In United States v. Brewster, 408 U.S. 501, a Senator was charged with a § 201 violation. The trial court held that the Speech or Debate Clause precluded criminal prosecution. The Supreme Court reversed and found no constitutional violation for online casino.

Gravel v. United States, 408 U.S. 606, was concerned with the validity of a subpoena requiring the assistant of a Senator to appear as a witness before a federal grand jury. The Senator intervened and asserted a violation of his constitutional privileges.
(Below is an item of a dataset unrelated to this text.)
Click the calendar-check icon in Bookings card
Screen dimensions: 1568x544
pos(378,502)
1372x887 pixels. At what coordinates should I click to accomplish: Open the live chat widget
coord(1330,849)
With reference to the Freedom from Arrest Clause, the Court said, 408 U.S. at 615:

It is, therefore, sufficiently plain that the constitutional freedom from arrest does not exempt Members of Congress from the operation of the ordinary criminal laws, even though imprisonment may prevent or interfere with the performance of their duties as Members. * * * Indeed, implicit in the narrow scope of the privilege of freedom from arrest is, as Jefferson noted, the judgment that legislators ought not to stand above the law they create but ought generally to be bound by it as are ordinary persons.

Finally, we have O’Shea v. Littleton, decided January 15, 1974. The Court said: “…we have never held that the performance of the duties of judicial, legislative, or executive officers, requires or contemplates the immunization of otherwise criminal deprivations of constitutional rights. Cf. Ex parte Virginia, 100 U.S. 339 (1880). On the contrary, the judicially fashioned doctrine of official immunity does not reach “so far as to immunize criminal conduct proscribed by an Act of Congress. . . .” Gravel v. United States, 408 U.S. 606, 627 (1972).

“We conclude that whatever immunities or privileges the Constitution confers for the purpose of assuring the independence of the co-equal branches of government they do not exempt the member of those branches “from the operation of the ordinary criminal laws.” Criminal conduct is not part of the necessary functions performed by public officials. Punishment for that conduct will not interfere with the legitimate operations of a branch of government. Historically, the impeachment process has proven to be cumbersome and fraught with political overtones. We believe that the independence of the judiciary is better served when criminal charges against its members are tried in a court rather than in Congress. With a court trial, a judge assured of the protections given to all those charged with criminal conduct. The issues are heard in a calm and reasoned manner and are subject to the rules of evidence, the presumption of innocence, and other safeguards.” (United States v. Brewster, 408 U.S. 501 at 519-520.)

On the basis of the text of the Constitution, its background, its contemporaneous construction, and the pragmatic consequences of its provisions on impeachment, we are convinced that a federal judge is subject to indictment and trial before impeachment and that the district court had jurisdiction to try defendant Kerner.” (United States v. Isaacs, 493 F.2d 1124 (7th Cir. 02/19/1974).)